We recognize that the stipulated facts support other inferences. It is conceivable that normal banking channels were not involved in processing the convenience checks. As Bazuaye points out, someone from Novus could have walked the convenience check across the street to MBNA for payment and then someone from MBNA could have walked back across the street to tell Novus that the check would not be accepted. While this scenario may be possible, it is also based on inferences and we are not required to accept Bazuaye's inferences. Although the district judge could not rely on facts outside the plea agreement, he was not required to ignore common sense as well.
Viewing the evidence in the light most favorable to the government and drawing all reasonable inferences, there was substantial evidence of a nexus to interstate commerce based on the district judge's reasonable inferences that banking channels were involved in processing the convenience checks.

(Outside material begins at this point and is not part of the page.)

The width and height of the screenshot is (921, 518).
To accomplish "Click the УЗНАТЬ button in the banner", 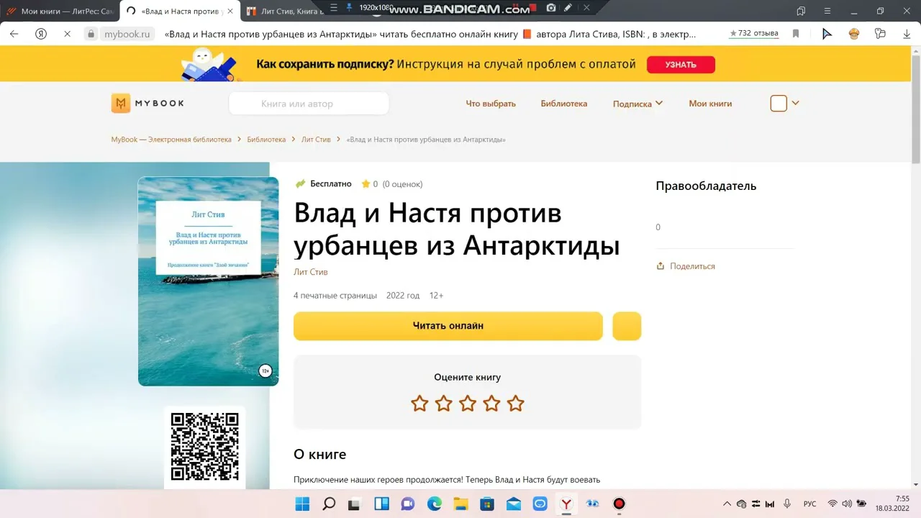I will click(x=681, y=65).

B. Acceptance of Responsibility
Bazuaye also challenges the district judge's decision to deny a sentence reduction based on acceptance of responsibility. The district court determined that Bazuaye's false statements regarding his citizenship were inconsistent with sincere acceptance of responsibility. In making this determination, the district court judge was persuaded by the fact that Bazuaye's underlying offense involved falsifying his identity and thus continued deceit was inconsistent with sincere acceptance of responsibility. Because his false statements to the probation office were reasonably considered inconsistent with a sincere acceptance of responsibility for this offense, we affirm the district court's decision.

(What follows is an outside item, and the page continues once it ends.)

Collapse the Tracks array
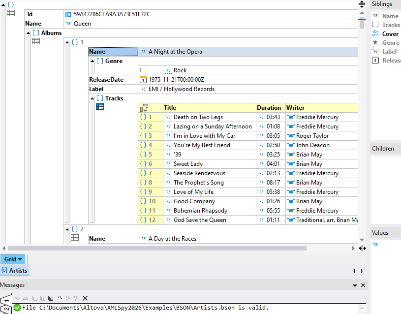 (92, 98)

United States Sentencing Guidelines § 3E1.1(a) provides for a two point reduction in the defendant's offense level if he clearly demonstrates acceptance of responsibility for his offense. A defendant who qualifies for this reduction is eligible for an additional one point reduction if the original offense level is 16 or greater and the defendant has assisted authorities in the investigation or prosecution of his own misconduct by (1) timely providing complete information to the government concerning his own involvement in the offense, or (2) timely notifying authorities of his intention to enter a plea of guilty. See U.S.S.G. § 3E1.1(b).
The application notes to this section state:
Entry of a plea of guilty prior to the commencement of trial combined with truthfully admitting the conduct comprising the offense of conviction, and truthfully admitting or not falsely denying any additional relevant conduct for which he is accountable under § 1B1.3 ․ will constitute significant evidence of acceptance of responsibility for the purposes of subsection (a). However, this evidence may be outweighed by conduct of the defendant that is inconsistent with such acceptance of responsibility.

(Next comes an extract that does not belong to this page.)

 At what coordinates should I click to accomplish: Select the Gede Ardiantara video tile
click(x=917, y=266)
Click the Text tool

U.S.S.G. § 3E1.1, cmt. n. 3.
The application notes to § 3E1.1 further state: “The sentencing judge is in a unique position to evaluate a defendant's acceptance of responsibility. For this reason, the determination of the sentencing judge is entitled to great deference on review.” Id. cmt. n. 5. While we do not hold that any false statement made by a defendant in a fraud case renders that defendant ineligible for an acceptance of responsibility reduction, our review must be highly deferential and the district court's determination was clearly within the discretion contemplated by the guidelines.
1. The government also asked the district court to take judicial notice of the fact that Novus is a financial institution engaged in interstate commerce. The court properly declined to do so based on the plea agreement.